Apocrypha and pseudepigrapha


#1

Has anyone found anything particularly illuminating from non-canonical books? They often contradict Biblical books in details, but I always liked them for the way you get a slightly different perspective on the stories that are otherwise so well-known it’s hard to really think about them in new ways. Has anyone else found these “less official” writings helpful in their understanding of the Bible?


#2

I would stay away from most of them because a lot of them are from the heresy of Gnosticism. That said, the Infancy Gospel of James is supposed to be pretty good but its not sacred Scripture and not guaranteed to be theologically correct.


#3

I think it’s from the pseudepigraphic Acts of Peter and Paul that we get the Quo Vadis story that is now part of the hagiography of St. Peter. That story, at least, has been inspiring to hundreds of thousands of Catholics through the centuries.


#4

There was a time when it was harmless to read those other writings. In 1960 Christians, and non-Christians, knew what the Bible is, and what it isn’t. Hollywood was making movies like “Quo Vadis.” Any group that tried to add or subtract books to the NT was labelled a cult.

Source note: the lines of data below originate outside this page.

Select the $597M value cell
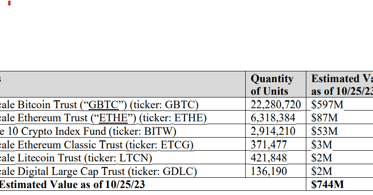The width and height of the screenshot is (373, 195). point(327,104)
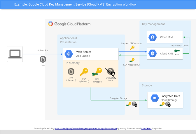Select the Cloud Storage hexagon icon
This screenshot has width=196, height=134.
tap(154, 98)
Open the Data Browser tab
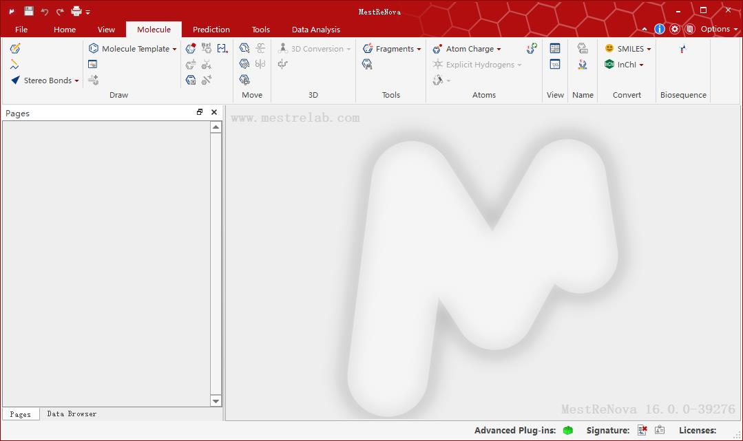The width and height of the screenshot is (743, 441). [72, 414]
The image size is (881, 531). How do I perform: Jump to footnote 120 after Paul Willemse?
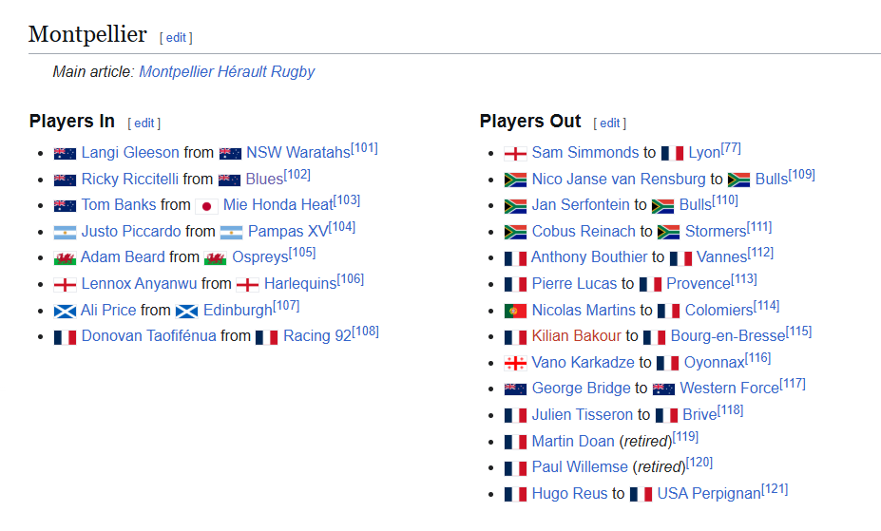point(699,463)
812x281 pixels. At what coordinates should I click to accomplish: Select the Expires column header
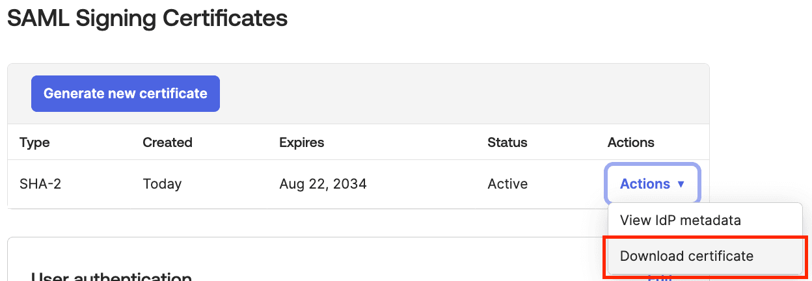point(301,142)
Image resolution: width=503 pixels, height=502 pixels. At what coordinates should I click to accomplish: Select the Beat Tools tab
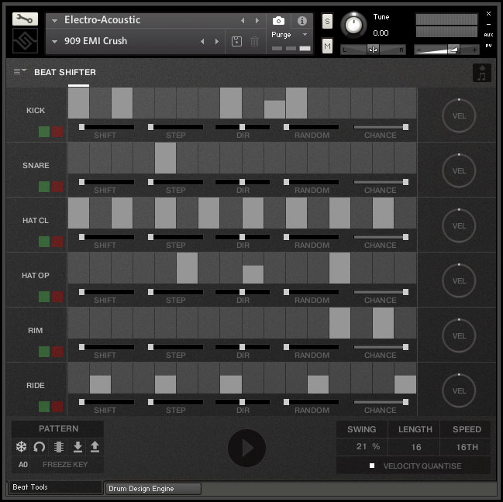click(56, 487)
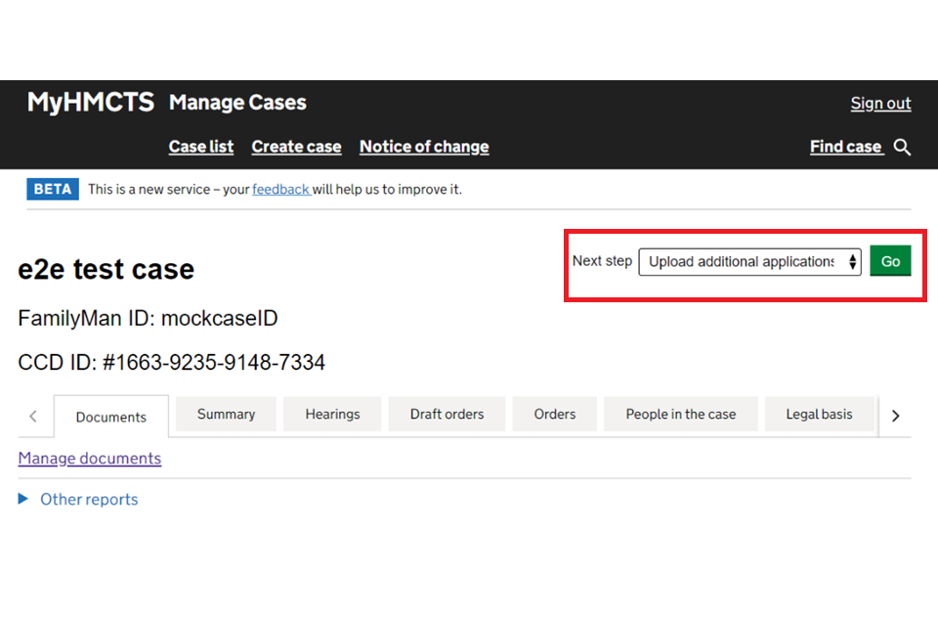Select the Draft orders tab
938x626 pixels.
(447, 415)
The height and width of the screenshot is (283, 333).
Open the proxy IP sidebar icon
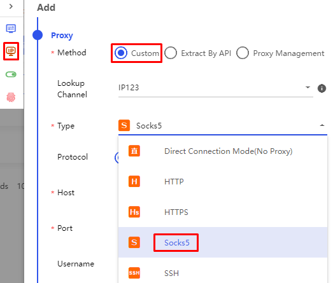tap(11, 51)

This is not the world we live in today. The secular culture is not inclined to borrow ideas from non-canonical books to help inspire those who are committed to the actual Scriptures,or to evangelize people to the Church. The secular culture gives increasing attention to those books in order to dilute the impact of the real ones. Some New Testaments are being printed now with those other gospels inter mingled with the 4 “traditional” ones. In a decade, you will have different Protestant denominations, congregations, or individuals choosing their own canons. You may hear some say “the Gospel of Mathew may be inspired for you, but not for me; I am inspired by the Gospel of Mary. I also have added these other epistles that empower women, but no longer have room for some of Paul’s writings”.

So, unless you are a really mature saint and scholar, flirting with those other books isn’t harmless anymore. Trust me, they won’t - nowadays - lead you to Quo Vadis.


#5

There is a $275 set of books being published by the Jewish Publication Society which contains a lot of other Jewish writings which, they say, help clarify the understanding of the canonical works.

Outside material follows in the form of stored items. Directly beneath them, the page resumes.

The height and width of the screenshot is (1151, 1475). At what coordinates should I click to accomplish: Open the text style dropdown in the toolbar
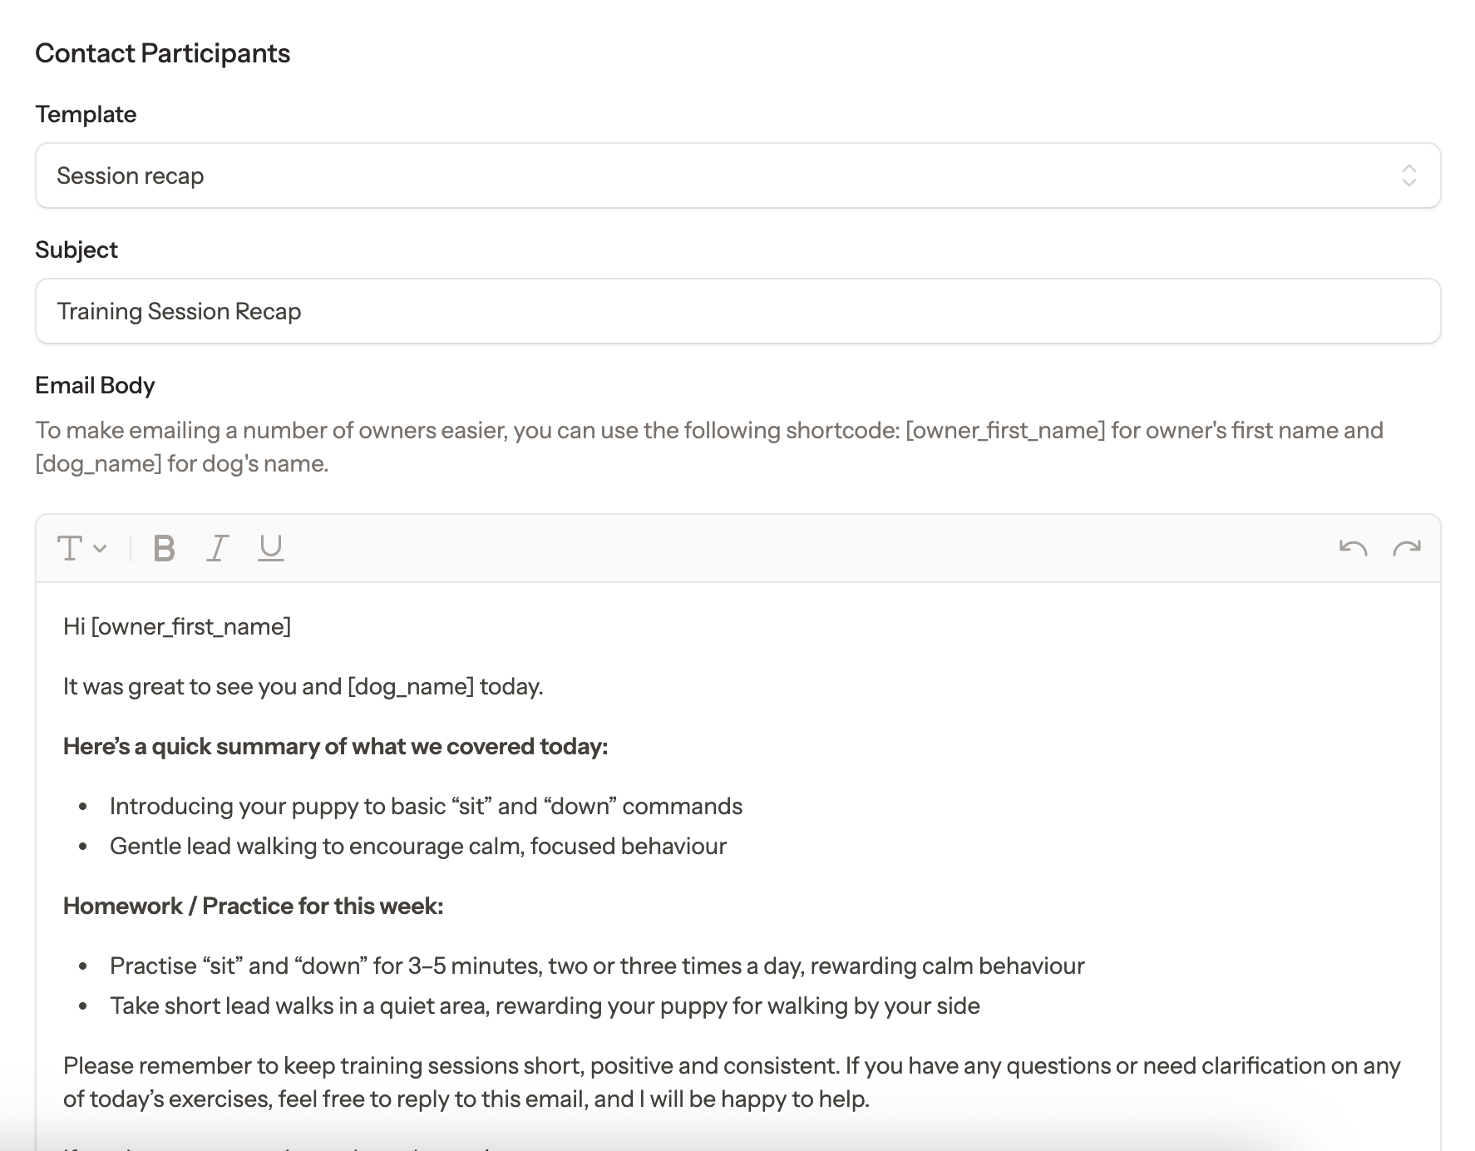point(81,548)
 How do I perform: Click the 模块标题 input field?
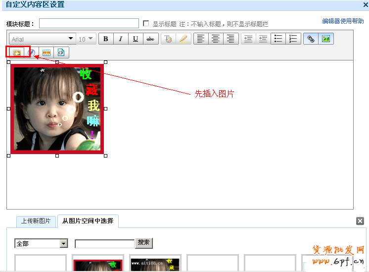pyautogui.click(x=89, y=23)
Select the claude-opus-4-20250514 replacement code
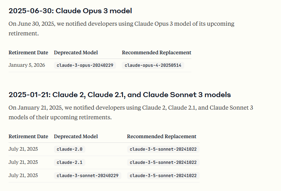This screenshot has width=281, height=191. 153,65
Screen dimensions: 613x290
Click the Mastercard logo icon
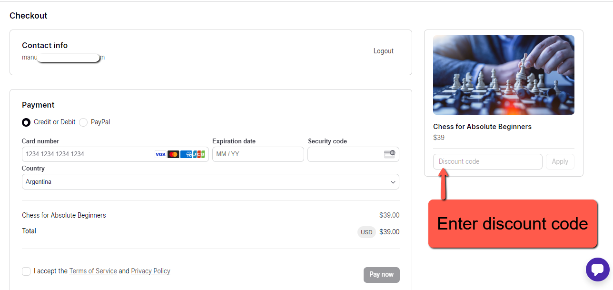(173, 154)
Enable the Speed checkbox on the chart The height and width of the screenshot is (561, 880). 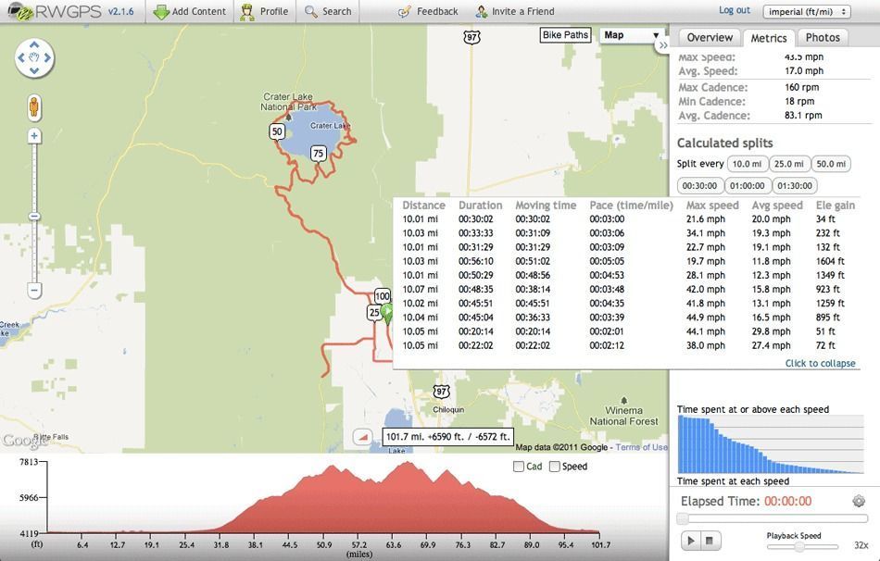(x=555, y=467)
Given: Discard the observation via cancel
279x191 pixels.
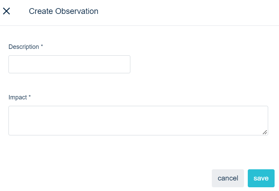Looking at the screenshot, I should [228, 178].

That’s too much money for me right now to buy into these books. The description of the books seems to be as much marketing as much as anything else. So, I can’t tell the value of these works. If I had my hands on them, I’d look for the deuterocanonical books that Catholics include in our Bible, to see if they “made” their list. (Jewish writings have intentionally downplayed anything that would support the ideas of Christianity, so I wouldn’t expect intellectual integrity in these works, either. I think this is what has kept my dollars on the sidelines, with respect to purchasing them. They may market the books as useful for Jews and others, but I suspect only for others in the sense of promoting the Jewish storyline.)